___ RECORDS TO PROCESS

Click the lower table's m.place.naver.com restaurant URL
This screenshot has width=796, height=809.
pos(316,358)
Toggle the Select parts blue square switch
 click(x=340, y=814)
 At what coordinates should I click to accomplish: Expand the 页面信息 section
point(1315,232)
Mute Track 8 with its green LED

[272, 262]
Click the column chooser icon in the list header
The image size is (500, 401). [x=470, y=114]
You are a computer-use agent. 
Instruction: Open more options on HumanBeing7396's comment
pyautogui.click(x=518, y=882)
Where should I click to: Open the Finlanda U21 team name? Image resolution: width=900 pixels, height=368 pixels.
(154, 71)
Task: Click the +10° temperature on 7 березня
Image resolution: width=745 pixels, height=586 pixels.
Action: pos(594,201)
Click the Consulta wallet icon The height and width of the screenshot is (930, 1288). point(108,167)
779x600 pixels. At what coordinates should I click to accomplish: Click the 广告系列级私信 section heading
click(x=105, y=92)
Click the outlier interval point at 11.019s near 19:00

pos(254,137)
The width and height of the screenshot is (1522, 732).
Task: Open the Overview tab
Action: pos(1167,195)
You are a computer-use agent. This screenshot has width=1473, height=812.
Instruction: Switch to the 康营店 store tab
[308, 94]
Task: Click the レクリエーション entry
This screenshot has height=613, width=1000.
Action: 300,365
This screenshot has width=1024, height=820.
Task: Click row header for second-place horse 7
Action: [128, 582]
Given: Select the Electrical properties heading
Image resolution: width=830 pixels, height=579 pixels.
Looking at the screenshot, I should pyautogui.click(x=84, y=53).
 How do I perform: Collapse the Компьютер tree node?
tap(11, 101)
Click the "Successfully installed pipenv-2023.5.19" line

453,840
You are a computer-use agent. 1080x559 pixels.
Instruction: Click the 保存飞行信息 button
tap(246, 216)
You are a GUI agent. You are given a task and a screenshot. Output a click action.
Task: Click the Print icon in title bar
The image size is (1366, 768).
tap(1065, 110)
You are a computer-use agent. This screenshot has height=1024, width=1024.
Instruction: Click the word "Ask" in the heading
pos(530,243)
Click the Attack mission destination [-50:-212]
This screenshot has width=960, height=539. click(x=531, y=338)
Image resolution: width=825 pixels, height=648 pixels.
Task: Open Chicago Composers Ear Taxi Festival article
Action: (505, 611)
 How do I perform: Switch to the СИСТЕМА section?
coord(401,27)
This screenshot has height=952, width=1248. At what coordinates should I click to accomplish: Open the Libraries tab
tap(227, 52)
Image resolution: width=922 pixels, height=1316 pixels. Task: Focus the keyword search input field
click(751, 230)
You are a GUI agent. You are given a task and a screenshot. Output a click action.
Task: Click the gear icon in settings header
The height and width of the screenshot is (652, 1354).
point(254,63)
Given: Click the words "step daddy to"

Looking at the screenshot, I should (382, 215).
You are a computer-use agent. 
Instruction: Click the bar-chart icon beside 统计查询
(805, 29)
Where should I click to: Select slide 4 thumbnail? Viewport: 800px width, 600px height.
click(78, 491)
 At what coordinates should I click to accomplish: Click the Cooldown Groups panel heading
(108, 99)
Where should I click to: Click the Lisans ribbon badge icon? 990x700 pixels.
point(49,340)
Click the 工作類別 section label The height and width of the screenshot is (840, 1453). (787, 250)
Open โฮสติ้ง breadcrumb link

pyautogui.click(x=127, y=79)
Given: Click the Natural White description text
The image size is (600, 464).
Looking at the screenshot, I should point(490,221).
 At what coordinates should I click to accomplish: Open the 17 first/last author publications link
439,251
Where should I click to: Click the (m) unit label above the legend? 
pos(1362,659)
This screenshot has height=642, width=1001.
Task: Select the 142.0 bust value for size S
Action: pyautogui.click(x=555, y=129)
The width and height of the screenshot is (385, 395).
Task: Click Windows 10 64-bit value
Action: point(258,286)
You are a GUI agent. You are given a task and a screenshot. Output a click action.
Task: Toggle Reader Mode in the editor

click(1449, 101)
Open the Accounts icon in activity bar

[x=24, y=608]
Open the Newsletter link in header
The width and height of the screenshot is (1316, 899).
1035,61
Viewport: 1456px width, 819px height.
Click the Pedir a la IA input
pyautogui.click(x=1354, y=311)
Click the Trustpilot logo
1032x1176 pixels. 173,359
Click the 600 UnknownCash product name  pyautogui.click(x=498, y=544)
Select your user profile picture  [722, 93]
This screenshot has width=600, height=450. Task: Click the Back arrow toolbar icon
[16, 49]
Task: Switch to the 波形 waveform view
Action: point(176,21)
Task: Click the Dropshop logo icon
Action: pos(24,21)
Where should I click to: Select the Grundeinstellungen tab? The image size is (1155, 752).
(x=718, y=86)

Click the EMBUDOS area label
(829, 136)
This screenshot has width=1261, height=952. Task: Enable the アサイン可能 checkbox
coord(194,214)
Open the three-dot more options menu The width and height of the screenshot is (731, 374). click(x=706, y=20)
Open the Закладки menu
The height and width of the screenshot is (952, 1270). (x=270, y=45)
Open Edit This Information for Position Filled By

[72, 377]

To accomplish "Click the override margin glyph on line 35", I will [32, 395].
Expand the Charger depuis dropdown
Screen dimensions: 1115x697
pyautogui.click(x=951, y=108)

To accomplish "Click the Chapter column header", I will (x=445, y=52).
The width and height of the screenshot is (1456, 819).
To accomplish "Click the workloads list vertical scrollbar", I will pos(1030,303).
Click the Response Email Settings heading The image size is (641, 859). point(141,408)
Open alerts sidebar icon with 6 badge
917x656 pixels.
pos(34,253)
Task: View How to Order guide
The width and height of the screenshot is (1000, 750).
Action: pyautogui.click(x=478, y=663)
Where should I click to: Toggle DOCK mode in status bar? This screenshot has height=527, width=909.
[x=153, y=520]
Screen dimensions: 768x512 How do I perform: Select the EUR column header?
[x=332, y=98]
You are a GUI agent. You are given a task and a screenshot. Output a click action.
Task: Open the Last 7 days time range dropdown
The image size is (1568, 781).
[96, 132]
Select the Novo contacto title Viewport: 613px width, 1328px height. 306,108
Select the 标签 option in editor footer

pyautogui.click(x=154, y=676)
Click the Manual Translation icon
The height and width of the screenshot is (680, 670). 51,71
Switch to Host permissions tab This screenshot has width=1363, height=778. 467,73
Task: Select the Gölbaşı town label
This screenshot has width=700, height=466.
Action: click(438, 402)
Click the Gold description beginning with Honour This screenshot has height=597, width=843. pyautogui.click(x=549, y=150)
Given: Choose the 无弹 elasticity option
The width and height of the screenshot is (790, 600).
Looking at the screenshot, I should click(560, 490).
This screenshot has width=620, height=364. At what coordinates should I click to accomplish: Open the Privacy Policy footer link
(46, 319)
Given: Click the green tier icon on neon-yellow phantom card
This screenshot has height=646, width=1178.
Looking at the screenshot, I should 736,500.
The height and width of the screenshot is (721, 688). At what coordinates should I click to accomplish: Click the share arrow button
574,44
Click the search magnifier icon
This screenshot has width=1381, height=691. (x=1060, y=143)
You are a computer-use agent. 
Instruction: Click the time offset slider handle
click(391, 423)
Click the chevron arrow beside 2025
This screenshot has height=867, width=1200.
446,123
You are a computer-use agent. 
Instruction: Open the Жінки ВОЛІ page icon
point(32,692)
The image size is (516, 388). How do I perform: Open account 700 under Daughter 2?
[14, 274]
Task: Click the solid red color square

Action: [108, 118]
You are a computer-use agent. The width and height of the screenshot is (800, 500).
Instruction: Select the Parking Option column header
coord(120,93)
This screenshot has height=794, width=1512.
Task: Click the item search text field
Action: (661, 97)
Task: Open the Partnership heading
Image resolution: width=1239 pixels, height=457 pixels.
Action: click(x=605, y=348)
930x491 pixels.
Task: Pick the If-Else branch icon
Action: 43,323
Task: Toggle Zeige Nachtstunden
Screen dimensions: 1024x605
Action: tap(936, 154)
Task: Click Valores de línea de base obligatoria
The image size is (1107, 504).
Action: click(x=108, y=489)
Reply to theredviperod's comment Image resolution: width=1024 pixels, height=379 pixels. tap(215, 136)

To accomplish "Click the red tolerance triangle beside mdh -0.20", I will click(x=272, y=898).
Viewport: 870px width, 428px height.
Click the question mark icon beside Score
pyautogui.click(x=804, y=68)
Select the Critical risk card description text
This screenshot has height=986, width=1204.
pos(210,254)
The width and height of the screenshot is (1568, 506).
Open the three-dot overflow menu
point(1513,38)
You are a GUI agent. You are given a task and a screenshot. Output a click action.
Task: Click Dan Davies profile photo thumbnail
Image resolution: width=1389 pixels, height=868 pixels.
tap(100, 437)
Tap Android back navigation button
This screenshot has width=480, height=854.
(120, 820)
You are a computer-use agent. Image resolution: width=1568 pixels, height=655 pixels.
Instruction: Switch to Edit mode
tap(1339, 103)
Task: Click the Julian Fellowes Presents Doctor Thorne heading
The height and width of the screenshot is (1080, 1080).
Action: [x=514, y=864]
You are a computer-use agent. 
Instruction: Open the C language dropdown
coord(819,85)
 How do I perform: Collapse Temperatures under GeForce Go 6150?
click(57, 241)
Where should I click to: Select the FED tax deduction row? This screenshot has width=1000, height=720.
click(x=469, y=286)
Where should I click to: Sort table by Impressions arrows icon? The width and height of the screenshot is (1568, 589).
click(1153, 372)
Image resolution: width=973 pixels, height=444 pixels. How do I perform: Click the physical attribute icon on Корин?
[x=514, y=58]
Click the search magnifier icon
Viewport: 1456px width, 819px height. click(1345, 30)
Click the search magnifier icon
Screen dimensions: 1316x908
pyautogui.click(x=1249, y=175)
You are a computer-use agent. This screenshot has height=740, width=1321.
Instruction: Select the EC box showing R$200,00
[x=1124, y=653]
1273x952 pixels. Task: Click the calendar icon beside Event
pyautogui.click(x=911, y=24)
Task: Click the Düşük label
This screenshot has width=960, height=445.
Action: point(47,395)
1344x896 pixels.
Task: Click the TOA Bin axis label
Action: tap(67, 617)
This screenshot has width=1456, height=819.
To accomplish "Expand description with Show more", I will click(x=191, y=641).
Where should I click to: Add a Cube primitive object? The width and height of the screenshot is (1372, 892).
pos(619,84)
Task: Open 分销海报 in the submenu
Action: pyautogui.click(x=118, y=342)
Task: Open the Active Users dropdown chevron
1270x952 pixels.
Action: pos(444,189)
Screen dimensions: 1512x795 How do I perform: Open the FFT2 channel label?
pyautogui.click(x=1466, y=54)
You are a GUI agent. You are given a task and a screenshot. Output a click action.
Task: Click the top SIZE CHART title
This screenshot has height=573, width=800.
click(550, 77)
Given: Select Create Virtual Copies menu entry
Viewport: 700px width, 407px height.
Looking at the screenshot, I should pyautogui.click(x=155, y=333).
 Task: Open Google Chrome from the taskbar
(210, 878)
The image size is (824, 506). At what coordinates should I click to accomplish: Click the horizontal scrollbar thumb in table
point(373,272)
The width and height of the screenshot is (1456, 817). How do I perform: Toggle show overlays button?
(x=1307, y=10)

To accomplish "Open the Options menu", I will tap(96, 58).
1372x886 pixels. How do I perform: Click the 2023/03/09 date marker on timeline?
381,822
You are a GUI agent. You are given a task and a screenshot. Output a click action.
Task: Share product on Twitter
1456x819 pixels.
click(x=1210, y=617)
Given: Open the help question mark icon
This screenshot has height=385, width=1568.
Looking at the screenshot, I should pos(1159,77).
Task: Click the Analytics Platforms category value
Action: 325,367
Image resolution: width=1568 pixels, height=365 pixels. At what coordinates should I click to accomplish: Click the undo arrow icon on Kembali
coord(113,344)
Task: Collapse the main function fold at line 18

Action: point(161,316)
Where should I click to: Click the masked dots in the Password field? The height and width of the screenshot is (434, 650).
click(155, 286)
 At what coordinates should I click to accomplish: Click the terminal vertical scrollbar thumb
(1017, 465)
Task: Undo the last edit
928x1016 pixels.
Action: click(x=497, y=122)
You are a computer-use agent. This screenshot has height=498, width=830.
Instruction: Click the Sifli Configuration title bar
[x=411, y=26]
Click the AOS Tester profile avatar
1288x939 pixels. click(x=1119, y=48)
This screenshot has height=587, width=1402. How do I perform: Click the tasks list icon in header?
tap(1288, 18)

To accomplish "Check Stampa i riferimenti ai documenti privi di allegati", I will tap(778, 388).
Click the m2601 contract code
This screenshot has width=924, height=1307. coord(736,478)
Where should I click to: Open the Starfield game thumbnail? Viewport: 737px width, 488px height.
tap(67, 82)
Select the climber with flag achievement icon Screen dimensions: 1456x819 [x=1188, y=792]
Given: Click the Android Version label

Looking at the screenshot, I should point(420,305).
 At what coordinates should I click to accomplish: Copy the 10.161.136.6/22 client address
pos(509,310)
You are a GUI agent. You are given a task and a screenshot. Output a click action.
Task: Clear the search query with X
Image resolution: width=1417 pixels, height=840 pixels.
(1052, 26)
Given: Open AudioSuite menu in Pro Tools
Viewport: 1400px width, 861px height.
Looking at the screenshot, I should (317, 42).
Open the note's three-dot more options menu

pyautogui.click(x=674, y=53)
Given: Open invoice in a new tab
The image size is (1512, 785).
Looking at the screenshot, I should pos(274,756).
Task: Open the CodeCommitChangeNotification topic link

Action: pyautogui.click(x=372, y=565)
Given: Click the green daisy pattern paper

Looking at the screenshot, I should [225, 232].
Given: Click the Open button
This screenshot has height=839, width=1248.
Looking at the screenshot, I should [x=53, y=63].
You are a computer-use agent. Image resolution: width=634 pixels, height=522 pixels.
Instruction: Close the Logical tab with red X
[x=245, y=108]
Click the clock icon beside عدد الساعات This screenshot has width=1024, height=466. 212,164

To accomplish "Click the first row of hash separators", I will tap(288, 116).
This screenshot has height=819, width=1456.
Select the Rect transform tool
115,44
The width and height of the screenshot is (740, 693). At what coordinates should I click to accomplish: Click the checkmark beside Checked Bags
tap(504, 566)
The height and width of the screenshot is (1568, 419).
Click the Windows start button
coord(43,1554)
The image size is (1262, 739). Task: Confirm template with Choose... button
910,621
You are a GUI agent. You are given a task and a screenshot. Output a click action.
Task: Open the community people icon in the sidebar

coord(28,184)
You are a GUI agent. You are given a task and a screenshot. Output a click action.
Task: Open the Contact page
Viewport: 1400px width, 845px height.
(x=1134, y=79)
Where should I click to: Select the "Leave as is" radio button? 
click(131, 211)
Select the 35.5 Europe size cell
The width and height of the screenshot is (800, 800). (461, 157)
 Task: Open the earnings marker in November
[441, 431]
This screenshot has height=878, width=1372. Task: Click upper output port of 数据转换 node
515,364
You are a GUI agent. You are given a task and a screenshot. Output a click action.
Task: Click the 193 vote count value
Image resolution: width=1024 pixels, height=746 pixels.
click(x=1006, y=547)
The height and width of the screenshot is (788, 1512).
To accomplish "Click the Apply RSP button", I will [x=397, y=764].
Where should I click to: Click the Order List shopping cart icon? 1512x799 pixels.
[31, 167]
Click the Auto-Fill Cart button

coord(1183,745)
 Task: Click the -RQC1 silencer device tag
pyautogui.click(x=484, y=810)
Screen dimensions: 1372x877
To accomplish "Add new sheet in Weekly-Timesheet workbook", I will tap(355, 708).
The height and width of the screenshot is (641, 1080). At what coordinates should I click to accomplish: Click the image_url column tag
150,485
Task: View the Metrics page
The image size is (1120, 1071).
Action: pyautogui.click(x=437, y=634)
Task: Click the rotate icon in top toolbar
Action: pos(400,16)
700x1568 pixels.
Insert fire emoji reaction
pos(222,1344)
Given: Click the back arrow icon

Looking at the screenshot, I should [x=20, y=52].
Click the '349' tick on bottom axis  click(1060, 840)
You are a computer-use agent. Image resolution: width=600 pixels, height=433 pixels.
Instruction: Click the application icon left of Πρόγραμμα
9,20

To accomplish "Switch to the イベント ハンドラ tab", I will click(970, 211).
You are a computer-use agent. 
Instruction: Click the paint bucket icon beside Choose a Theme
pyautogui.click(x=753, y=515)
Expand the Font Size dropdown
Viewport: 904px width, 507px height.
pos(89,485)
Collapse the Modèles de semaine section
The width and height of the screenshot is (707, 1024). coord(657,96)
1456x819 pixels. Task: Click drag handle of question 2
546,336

______

## TASK GOAL
Rewrite the records from the line containing "Given: Select the" through the line containing "click(78, 491)", inclusive, with "computer-use agent" changed to "desktop agent" and everything else left as it is.

## SOLUTION TO THIS EXERCISE
Given: Select the Electrical properties heading
Image resolution: width=830 pixels, height=579 pixels.
Looking at the screenshot, I should pyautogui.click(x=84, y=53).
 How do I perform: Collapse the Компьютер tree node?
tap(11, 101)
Click the "Successfully installed pipenv-2023.5.19" line

453,840
You are a desktop agent. 1080x559 pixels.
Instruction: Click the 保存飞行信息 button
tap(246, 216)
You are a GUI agent. You are given a task and a screenshot. Output a click action.
Task: Click the Print icon in title bar
The image size is (1366, 768).
tap(1065, 110)
You are a desktop agent. This screenshot has height=1024, width=1024.
Instruction: Click the word "Ask" in the heading
pos(530,243)
Click the Attack mission destination [-50:-212]
This screenshot has width=960, height=539. click(x=531, y=338)
Image resolution: width=825 pixels, height=648 pixels.
Task: Open Chicago Composers Ear Taxi Festival article
Action: (505, 611)
 How do I perform: Switch to the СИСТЕМА section?
coord(401,27)
This screenshot has height=952, width=1248. At what coordinates should I click to accomplish: Open the Libraries tab
tap(227, 52)
Image resolution: width=922 pixels, height=1316 pixels. Task: Focus the keyword search input field
click(751, 230)
You are a GUI agent. You are given a task and a screenshot. Output a click action.
Task: Click the gear icon in settings header
The height and width of the screenshot is (652, 1354).
point(254,63)
Given: Click the words "step daddy to"

Looking at the screenshot, I should (382, 215).
You are a desktop agent. 
Instruction: Click the bar-chart icon beside 统计查询
(805, 29)
Where should I click to: Select slide 4 thumbnail? Viewport: 800px width, 600px height.
click(78, 491)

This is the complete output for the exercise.